• [What this task involves]:
All lines holding the word "will" in the listing below need to be copied.

• [Given entries]:
>>>>>

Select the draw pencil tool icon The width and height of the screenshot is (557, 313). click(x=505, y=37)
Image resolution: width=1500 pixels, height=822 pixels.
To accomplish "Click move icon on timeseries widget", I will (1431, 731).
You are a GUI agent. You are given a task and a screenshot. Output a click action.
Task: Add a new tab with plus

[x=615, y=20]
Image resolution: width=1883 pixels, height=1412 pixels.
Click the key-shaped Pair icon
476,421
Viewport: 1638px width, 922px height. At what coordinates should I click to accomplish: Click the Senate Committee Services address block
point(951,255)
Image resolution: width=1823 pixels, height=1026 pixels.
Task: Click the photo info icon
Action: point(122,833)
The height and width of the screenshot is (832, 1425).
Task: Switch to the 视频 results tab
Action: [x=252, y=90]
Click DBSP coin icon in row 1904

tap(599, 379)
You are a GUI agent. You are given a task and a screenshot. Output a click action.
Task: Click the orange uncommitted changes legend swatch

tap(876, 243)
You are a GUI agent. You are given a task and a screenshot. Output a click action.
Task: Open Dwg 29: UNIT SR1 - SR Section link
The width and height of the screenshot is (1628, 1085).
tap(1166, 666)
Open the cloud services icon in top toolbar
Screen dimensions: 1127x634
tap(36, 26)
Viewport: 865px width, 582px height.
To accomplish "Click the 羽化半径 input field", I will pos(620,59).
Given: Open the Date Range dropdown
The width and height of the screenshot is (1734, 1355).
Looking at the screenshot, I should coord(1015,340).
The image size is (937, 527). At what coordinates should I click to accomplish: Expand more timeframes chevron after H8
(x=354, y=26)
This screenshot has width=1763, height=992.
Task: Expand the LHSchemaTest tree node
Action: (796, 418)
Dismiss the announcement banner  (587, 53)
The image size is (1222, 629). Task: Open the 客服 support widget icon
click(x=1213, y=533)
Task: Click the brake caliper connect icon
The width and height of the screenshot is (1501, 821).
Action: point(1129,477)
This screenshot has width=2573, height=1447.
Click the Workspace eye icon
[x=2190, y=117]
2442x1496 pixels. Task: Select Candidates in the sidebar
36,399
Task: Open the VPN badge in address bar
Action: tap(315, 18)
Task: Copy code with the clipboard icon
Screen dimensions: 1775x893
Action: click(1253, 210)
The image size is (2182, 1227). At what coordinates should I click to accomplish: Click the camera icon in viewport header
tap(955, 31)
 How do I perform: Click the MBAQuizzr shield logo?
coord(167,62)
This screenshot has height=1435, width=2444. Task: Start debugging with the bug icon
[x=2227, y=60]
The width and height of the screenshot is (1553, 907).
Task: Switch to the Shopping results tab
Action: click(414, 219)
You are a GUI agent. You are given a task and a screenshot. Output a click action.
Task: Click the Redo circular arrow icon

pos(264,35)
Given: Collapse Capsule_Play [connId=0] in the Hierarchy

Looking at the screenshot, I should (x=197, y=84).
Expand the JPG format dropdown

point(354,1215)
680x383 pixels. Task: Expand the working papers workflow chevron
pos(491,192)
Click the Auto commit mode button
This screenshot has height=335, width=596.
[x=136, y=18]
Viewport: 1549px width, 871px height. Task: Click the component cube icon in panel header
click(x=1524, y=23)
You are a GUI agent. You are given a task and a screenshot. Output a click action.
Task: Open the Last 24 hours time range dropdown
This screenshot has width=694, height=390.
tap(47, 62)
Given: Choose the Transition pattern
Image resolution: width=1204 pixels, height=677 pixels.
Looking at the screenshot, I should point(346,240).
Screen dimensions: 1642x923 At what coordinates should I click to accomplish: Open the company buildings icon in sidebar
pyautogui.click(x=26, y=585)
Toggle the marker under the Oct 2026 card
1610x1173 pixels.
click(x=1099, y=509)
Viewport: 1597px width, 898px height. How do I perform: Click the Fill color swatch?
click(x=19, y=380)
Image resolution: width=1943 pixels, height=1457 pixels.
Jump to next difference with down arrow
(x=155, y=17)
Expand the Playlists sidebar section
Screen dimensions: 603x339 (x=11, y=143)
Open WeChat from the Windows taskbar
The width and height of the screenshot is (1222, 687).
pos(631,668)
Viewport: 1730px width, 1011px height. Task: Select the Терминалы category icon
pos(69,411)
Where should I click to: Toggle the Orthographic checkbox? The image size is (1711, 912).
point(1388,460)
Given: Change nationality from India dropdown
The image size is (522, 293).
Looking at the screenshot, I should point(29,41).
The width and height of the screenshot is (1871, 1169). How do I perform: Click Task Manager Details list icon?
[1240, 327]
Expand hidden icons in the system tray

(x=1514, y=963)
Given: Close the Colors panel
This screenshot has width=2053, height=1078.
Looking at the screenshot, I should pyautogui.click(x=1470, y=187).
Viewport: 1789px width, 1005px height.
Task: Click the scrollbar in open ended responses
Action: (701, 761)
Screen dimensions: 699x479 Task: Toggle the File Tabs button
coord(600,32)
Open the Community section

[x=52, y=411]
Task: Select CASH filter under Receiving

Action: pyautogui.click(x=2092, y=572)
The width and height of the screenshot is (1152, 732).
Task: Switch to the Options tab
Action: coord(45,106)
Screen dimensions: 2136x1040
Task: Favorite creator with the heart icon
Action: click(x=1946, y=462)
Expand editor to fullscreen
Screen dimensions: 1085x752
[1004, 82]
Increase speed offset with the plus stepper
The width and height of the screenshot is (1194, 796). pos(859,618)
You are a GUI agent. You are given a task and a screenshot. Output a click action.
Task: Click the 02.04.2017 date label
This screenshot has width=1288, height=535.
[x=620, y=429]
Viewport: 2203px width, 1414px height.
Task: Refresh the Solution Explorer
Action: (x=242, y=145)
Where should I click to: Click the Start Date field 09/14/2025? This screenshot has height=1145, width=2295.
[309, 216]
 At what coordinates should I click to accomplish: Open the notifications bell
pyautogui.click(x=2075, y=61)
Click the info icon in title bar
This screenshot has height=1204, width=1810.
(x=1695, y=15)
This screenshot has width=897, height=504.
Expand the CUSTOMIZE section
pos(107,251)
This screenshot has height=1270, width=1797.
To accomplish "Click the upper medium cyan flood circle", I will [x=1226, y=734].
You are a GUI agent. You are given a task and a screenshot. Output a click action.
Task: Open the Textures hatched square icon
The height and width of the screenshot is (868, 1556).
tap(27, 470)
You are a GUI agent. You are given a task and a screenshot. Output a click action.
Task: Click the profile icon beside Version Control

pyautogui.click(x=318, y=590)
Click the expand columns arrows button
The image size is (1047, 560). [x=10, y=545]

<<<<<

• [Output for this exercise]:
To accomplish "Click move icon on timeseries widget", I will (1431, 731).
To accomplish "Click the 羽化半径 input field", I will pos(620,59).
To accomplish "Click the upper medium cyan flood circle", I will [x=1226, y=734].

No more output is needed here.